READING PASSAGE
- Born: 15 August 1912 Banka, Bihar and Orissa Province, British India
- Died: 23 November 1945 (aged 33) Bhagalpur, Bihar, British India
- Cause of death: Execution by hanging
- Movement: Indian Independence Movement
- Criminal penalty: Death
- Criminal status: Executed

= Mahendra Gope =

Indian revolutionary (1912–1945)

Mahendra Gope (15 August 1912 – 23 November 1945) was an Indian freedom struggle activist. He belonged to a Yadav family of Rampur, currently part of Banka district, Bihar. At the age of 33, he was hanged in Bhagalpur Camp Jail in Bihar.

==Early life==
Mahendra Gope was born on 15 August 1912 in Yadav family to Ram Sahay Khirhari, in Rampur village of the Banka district, in the state of Bihar.

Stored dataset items
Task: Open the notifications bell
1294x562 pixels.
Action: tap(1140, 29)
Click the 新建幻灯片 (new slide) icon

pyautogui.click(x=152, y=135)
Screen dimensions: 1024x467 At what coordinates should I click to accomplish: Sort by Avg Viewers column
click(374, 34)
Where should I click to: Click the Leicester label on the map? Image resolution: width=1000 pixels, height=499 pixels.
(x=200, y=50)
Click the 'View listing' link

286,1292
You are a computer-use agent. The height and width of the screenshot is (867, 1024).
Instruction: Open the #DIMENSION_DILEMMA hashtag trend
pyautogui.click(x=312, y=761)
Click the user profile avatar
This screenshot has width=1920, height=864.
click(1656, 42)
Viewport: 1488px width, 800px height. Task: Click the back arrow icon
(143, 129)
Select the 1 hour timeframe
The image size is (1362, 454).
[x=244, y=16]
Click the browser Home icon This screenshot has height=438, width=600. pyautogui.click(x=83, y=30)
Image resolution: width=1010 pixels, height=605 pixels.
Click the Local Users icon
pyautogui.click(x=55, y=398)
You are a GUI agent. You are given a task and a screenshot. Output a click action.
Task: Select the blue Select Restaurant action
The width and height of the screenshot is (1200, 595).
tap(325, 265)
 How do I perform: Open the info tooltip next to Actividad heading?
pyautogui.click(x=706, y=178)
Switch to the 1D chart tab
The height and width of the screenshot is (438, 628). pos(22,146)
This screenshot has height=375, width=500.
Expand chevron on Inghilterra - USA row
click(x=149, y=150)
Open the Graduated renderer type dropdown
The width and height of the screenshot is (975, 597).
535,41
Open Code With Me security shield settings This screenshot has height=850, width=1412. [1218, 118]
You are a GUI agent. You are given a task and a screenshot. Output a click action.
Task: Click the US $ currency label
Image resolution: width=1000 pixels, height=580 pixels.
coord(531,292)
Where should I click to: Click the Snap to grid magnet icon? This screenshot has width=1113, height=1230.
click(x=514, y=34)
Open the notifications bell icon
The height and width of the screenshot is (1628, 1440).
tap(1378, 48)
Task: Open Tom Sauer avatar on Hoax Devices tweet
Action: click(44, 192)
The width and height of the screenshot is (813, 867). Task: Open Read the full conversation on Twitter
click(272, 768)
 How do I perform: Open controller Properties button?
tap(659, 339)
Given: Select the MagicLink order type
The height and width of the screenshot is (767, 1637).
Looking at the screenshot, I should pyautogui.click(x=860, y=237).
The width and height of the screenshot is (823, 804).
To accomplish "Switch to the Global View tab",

TASK LIST
A – In the list of facts at the top of the Mahendra Gope article, name every field label that comes before a colon.
B – Write a continuation of the article on Mahendra Gope, starting after its last sentence.

TASK-BY-TASK RESULTS
A – Born, Died, Cause of death, Movement, Criminal penalty, Criminal status

B –
==Revolutionary activities==
In Bhagalpur, Parshuram Singh organised a group known as Parshuram Dal, this group chalked out a programme of taking revenge from sympathisers of British Government. The real strength of Parshuram Dal lay in Mahendra Gope, who emerged as great leader of this group.

During the Quit India movement Mahendra Gope and Parshuram Singh were important revolutionary leaders from south Bhagalpur, who gave open challenge to the government and killed a member of officers.

Gop gained a reputation as a ruthless operator and formed his own group within the wider Parshuram Dal movement. Later, Gope became independent and became leader of Gope Dal, particularly after the arrest of Parshuram Singh in May 1943.

Mahendra Gope and his group had links with Congress Socialist Party. In May 1943, his group also joined Siaram Singh's party but they were removed from the party for certain reason in June 1943.

==Death==
During September 1944, Gope was arrested with ten others in the Banka jungles. He listed 20 people whom he suspected of informing against him.

On 23 November 1945, the British hanged Gope in Bhagalpur Camp Jail.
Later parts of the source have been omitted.